Chapter 102

He sighed, took out a pen, and wrote down neatly in his diary:

It's been four years.But my memory is still fresh.From the beginning of the story to the end of the story, I can remember every plot, even the details, very clearly.It's just that everyone in memory has changed—in fact, no one is not changing.I think I may have changed too.But why can I still remember it so clearly?

For four years, I have not had the courage to open this book.But today I mustered up the courage to revisit the scar that made me feel so painful.

If I hadn't stood still at the beginning, would the scene be different today?
The moment of the fall is vivid.At that moment—the moment when Ye Bing fell from the building—now that I think about it, what I lost was not only Ye Bing, but also the beautiful, cruel, happy, and sad days that I once had in my life ——The memory that was destined to change my life——With Ye Bing's fall, I lost it forever.

There are still people coming and going on the street, and the sun still rises and sets every day. They will not change in the slightest because of Ye Bing's departure. Everyone walks according to their own path.Only me, only the me who is still deep in the mud, can't get out of this shadow, this trap - I can't go back - it's like time is always ticking forward, but it can never learn to go backward.

The hesitation at that moment may be due to fear, or it may be due to excitement.No matter what the reason is, that was the reason why I lost Ye Bing, but so far, I haven't figured it out and straightened it out.

But I can clearly understand that everything will be irreversible!yes!I should realize that after Ye Bing's sudden change, as her boyfriend, no, even ordinary friends should care about her.And I just run away.
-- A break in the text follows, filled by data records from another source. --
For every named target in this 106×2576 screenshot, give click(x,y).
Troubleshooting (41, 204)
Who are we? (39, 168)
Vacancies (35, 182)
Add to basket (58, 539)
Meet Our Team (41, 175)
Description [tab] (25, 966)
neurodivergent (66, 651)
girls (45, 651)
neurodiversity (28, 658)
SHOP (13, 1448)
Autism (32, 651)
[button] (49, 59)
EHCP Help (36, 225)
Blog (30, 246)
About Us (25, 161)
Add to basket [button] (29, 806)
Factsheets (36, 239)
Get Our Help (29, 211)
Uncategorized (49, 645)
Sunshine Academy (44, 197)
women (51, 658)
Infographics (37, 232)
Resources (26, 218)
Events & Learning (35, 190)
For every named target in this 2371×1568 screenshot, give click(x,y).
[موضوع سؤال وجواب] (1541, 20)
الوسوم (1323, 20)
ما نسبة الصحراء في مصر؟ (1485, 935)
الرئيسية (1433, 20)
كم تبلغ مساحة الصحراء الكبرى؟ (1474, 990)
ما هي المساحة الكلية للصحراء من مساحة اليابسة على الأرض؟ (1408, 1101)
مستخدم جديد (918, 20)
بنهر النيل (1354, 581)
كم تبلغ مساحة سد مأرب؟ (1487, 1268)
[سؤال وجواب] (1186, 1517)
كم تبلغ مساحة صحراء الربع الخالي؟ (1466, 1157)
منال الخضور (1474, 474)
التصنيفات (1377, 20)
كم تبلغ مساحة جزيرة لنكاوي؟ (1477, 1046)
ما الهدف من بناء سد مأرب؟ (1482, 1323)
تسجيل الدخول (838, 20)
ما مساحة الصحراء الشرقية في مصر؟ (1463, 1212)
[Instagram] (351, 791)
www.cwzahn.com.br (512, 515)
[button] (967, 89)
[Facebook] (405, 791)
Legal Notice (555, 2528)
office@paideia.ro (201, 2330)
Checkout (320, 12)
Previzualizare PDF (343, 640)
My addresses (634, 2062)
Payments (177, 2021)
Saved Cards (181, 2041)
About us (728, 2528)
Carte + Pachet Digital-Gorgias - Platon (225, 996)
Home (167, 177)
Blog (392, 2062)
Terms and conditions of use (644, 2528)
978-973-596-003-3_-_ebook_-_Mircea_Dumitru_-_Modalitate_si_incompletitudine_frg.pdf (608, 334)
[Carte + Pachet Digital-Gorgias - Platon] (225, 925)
I just feel tired and need to rest.This is a very simple and small wish, but it is such an inconspicuous, small wish that forced Ye Bing to embark on the path of destruction and made me lose my favorite forever.

In the days after she left, every expression of her flashed before my eyes, and even every word she said would be repeated hundreds of times in my ears, each time was so clear, So powerful.

I can't get rid of these thorny memories, and I dare not.It wasn't until the end that I realized that I had always loved Ye Bing.I ignored this feeling for a while.Because of Ye Bing's wanton killing, his hatred for her overshadowed his love for her.

Now that I think about it, my love for her has not diminished at all, and it is extremely strong.Hate is born of love, but ends up drinking hatred.No wonder people often say that "the authorities are obsessed, but the bystanders are clear".Because I was greedy for freedom, obsessed with comfort, and was blinded by hatred, which hurt her, and even ignored my true heart because of this hatred.

I am responsible, and to Ye Bing, I have an inescapable responsibility.

Sometimes when I stand at the intersection and watch the passing people go along different roads, I will feel palpitations.His own choice turned out to be one of the reasons that forced Ye Bing to choose him.

Am I wrong?I can't find the answer, but the scar left in my heart will be with me for the rest of my life...forever...will never fade away...

Ye Bing apologized to me.

The "I'm sorry" that I couldn't say because of my misunderstanding finally blew into my eardrum along with the strong wind before she fell from the building.

She is such a fool, in the line between life and death, what she thinks of is not asking for help, but the phrase "I'm sorry".

God!What did I do to her?Her long-cherished wish turned out to be so simple, just to say "I'm sorry" to me, just three words.But I was so stingy that I didn't even give her such a small chance—not to mention that she was my lover, my favorite—until I died.

God is punishing me.Because of my greed and my stinginess, I lost Ye Bing and my favorite again, and this time it will be forever.

Tagore once said: "The furthest distance in the world is not the distance between life and death, but that she is right in front of you, but you don't know it."

Now I can ignore Ye Bing's sins, no longer have any estimates, imagine that Ye Bing has turned into the wind, and will be by my side at any time.Such thoughts made me feel that I was getting closer to Ye Bing.Ye Bing... This name will forever be stored in my memory... Although originally, she could be mine...

Ye Bing... You who are as gentle as a breeze, have you already felt my heart?